California state senators follow Oakland's lead, legalize possession of psychedelics

Built in the Bay


(Michael Ciaglo / Getty Images)

By Huey Bergstrom

(SACRAMENTO, Calif.) A bill decriminalizing psychedelics in California advanced through a state Senate committee on Tuesday, following in the legislative footsteps of Oakland, Santa Cruz and other California cities.

Additionally, the panel approved legislation that would allow communities to temporarily open safe consumption sites.

The Senate Public Safety Committee approved the legislation by a vote of 4-1. If enacted, the bill would remove criminal penalties for possessing a broad range of psychedelics including psilocybin mushrooms, DMT, ibogaine, LSD and MDMA, for adults 21 and older.

Crucially, the law would also expunge prior convictions that would be made lawful under the new legislation. This component of the bill, more than any other, serves as a potential harbinger for legislation to come in California.

Even if this bill is not passed, which has yet to be seen, the bill marks a legislative attitude shift from viewing the Drug War as a battle between police and criminals to a more accurate reading of a battle between the wealthy and the working.

Overwhelmingly, criminal punishment for drug possession disproportionately ravages poor communities and has shown to have little impact on the actual distribution of said drugs.

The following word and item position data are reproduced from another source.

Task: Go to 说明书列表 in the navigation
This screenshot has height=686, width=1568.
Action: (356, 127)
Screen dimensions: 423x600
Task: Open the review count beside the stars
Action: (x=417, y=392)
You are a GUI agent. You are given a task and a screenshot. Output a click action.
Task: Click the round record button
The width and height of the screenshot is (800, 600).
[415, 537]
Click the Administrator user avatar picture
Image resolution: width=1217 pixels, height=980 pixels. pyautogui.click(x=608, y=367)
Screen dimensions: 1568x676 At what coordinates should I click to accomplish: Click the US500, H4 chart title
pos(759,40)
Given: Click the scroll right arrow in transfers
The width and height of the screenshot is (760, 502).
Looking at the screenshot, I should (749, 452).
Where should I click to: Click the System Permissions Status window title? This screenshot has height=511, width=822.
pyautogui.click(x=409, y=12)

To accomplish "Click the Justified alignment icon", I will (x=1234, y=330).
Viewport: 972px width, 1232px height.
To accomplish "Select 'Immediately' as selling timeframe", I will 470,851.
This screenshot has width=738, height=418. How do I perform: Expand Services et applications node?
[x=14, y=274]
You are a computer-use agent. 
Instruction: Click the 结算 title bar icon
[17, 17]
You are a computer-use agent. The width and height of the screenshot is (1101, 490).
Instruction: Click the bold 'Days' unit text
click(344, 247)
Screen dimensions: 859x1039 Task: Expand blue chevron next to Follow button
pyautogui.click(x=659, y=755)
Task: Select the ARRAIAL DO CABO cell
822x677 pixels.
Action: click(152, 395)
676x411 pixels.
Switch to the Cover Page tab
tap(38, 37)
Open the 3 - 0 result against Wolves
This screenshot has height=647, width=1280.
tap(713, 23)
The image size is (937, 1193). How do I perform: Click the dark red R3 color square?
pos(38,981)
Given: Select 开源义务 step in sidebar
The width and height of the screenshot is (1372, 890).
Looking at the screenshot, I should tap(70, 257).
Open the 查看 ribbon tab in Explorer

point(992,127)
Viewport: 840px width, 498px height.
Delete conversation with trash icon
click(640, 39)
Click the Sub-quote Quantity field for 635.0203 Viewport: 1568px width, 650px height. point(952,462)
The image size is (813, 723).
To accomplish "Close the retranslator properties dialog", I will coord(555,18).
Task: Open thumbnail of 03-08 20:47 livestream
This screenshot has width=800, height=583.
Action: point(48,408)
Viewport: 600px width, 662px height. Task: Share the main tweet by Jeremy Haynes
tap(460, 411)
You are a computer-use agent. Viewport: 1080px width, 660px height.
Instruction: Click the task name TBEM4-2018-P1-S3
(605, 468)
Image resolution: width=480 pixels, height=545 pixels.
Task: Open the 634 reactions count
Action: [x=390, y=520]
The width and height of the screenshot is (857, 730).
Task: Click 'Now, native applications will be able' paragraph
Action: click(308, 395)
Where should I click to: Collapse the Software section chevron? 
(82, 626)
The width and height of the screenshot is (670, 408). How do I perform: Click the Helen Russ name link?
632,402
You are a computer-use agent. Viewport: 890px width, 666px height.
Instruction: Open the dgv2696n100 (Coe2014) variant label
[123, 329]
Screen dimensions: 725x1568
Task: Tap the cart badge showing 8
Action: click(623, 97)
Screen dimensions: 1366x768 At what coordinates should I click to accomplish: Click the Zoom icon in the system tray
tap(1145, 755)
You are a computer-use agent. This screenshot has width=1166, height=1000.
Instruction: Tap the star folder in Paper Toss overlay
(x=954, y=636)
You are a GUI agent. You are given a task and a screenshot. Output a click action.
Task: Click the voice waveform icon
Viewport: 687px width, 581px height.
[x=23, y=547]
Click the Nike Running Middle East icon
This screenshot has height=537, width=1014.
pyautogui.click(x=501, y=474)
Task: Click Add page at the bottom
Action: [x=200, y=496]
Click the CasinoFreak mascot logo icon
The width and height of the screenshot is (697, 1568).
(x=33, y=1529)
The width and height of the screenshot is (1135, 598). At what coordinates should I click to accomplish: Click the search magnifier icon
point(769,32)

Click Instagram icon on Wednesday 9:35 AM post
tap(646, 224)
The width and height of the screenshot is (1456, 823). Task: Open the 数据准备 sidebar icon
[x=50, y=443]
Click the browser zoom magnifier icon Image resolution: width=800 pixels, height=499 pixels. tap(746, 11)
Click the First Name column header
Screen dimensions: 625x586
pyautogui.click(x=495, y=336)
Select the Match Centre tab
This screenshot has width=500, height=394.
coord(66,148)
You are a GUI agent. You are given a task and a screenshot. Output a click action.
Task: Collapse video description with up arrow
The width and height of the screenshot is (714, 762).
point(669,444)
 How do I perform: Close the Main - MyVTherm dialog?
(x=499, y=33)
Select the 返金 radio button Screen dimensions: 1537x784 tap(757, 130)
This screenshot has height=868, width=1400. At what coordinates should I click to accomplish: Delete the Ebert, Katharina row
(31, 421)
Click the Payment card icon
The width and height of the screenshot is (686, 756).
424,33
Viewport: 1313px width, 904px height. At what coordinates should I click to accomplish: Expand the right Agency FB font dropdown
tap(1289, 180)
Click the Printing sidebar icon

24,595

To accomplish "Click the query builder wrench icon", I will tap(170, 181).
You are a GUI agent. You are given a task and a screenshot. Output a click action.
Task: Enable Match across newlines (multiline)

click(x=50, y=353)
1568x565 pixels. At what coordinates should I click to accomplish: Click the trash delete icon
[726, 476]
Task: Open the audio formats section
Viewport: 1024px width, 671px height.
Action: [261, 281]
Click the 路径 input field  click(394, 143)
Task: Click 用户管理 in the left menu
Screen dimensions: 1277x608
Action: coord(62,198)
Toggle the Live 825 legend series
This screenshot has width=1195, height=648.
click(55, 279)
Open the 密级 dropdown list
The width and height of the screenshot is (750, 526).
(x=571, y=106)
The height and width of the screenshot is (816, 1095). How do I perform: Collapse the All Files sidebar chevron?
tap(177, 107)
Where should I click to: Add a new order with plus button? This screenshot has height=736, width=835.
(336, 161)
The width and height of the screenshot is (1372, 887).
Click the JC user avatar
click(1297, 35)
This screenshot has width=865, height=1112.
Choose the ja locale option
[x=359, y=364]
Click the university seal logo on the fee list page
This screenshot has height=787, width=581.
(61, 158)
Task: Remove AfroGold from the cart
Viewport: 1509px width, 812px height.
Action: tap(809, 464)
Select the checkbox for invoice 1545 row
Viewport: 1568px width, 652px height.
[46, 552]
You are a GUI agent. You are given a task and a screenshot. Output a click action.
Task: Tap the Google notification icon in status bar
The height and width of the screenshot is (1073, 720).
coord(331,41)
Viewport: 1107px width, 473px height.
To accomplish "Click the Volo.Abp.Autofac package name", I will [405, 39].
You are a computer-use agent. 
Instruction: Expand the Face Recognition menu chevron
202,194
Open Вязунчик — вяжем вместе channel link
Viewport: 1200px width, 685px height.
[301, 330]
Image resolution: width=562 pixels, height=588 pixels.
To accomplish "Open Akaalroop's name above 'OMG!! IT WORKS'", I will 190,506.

There is a sect of business owners who view illegal drugs, not unfairly, as a potential marketplace. This view hammers home another key component of this legislation: decriminalization. Decriminalization helps the people possessing small quantities rather than large corporations that seek to make a profit. When compounded with possible record expungement for those that have been convicted under draconian American Drug War laws, the potential is revolutionary.

Naturally, there will be strong opposition to any formal passing of a bill of this kind but the legislative success it's already endured speaks to the general popularity of the underlying idea, that no one should do jail time for possessing substances like this.

While there is still a long march ahead toward any kind of equitable judicial process in this country, this bill serves as a message of the potential future we could have in this country if the political will was there. That is an exciting sentiment. It gets the blood rushing to your head with ideas of a judicial future driven not by profit but by holistic recovery.

It's been proven repeatedly that drugs, especially psychedelics, are not so much a cause of economic or social issues but that they are a reflection of economic, mental or social instability. Armed with that knowledge, it becomes ever more critical to disassemble America's Drug War infrastructure. It's difficult to fully comprehend the extent that America's Drug War has ravaged on the domestic poor and the global South.

This bill is a small step, but a step all the same, towards a realignment of America's relationship with drug users and offers some users a small chance at restitution. For that, at least, Californians can look to this bill with a glimmer of hope. Maybe, one day, we can have a future that is just a bit more equitable for all.